You have been reaching out to us with your questions and concerns about the COVID-19 vaccines and we are grateful that you trust us to give you accurate and unbiased information. We are in communication with experts to ensure that the information we give to people with inheritable blood disorders is accurate and based on the evidence.
For more than the past year you have seen the faces and heard the words of Drs Anthony Fauci and Ashish Jha on the national news and Sunday morning news shows explaining the scientific intricacies of the pandemic and the vaccines to combat the spread of COVID-19. One person who has been more “behind the scenes” but certainly no less important is Dr. Francis Collins, the current Director of the National Institutes of Health (NIH). Dr. Collins is also Dr. Fauci’s boss. Before being appointed director of the NIH in 2009, Dr.

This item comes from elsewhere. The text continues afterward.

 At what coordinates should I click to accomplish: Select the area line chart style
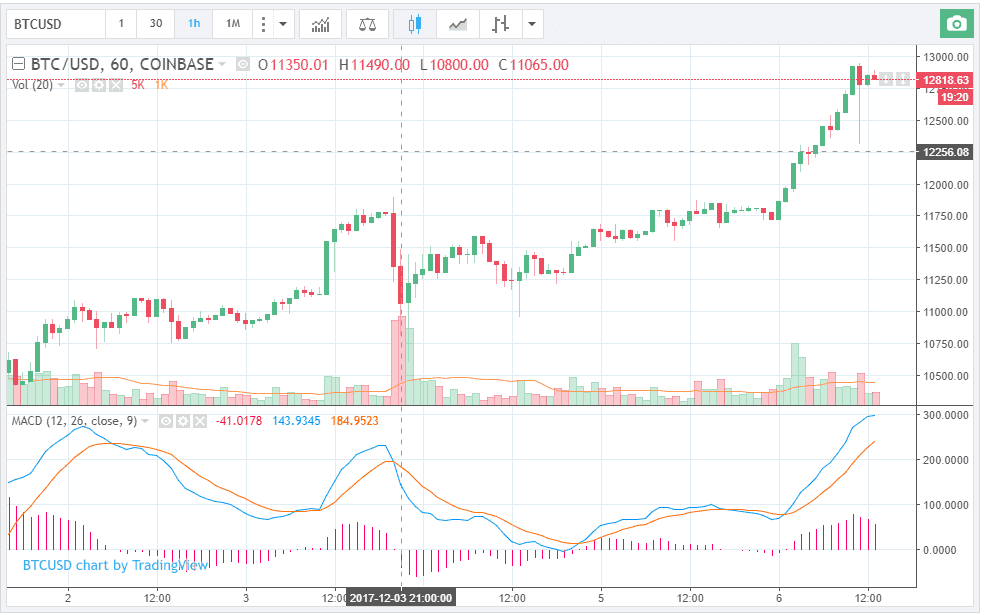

Collins led the Human Genome Project and other genomics research initiatives as director of the National Human Genome Research Institute, part of the NIH. He is remarkable in that he is the only Presidentially appointed NIH Director to serve more than one administration, having served in his role since his appointment by President Obama in 2009.
You may ask what is Dr. Collins saying about the COVID vaccines? Well, in a recent interview broadcast on the Bobby Bones Show (iHeart Radio), he shared his views on the vaccines and on some of the myths about the vaccines.
First, he told listeners that there are not many differences in the three vaccines. They are all effective and safe, and all been tested in trials of more than 30,000 people each.
Second, they are all highly effective and people should just take whichever vaccine gets offered to them first.
Next, Dr. Collins refuted several common myths about the vaccines. They don’t cause COVID-19 because the vaccines don’t have the virus in them. The vaccine does not cause infertility and there aren’t medical chips in them either.
Okay, so you ask, why should I trust Dr. Collins? Good question and here is a good answer. Dr. Collins’ research laboratory has discovered many important genes, including those responsible for cystic fibrosis, neurofibromatosis, Huntington’s disease, a familial endocrine cancer syndrome, and most recently, genes for type 2 diabetes, and the gene that causes Hutchinson-Gilford progeria syndrome, a rare condition that causes premature aging. What’s more, Dr. Collins led the international Human Genome Project, which culminated in April 2003 with the completion of a finished sequence of the human DNA map. He has been responsible, directly and indirectly, for many of the advances we appreciate in the blood disorders community including our ability to identify the genetic mutations that cause hemophilia A and B. The inherited blood disorder community has witnessed significant advances in recent years, yet important gaps persist, particularly for those with rare disorders and those in underserved populations. Through advanced genetic techniques Dr. Collins played a role in developing, we have new medicines available today for people in our community and gene therapy and gene editing are coming closer for patients with serious blood disorders.
NHF is developing a new initiative shaped by the voices of the patient community which aims to accelerate progress by developing a collaborative roadmap. The State of Science’s goal is to design and implement a national research blueprint patient-centric principles to address the priorities voiced by the community. You will hear more about our efforts to develop a national research blueprint based on your input next month.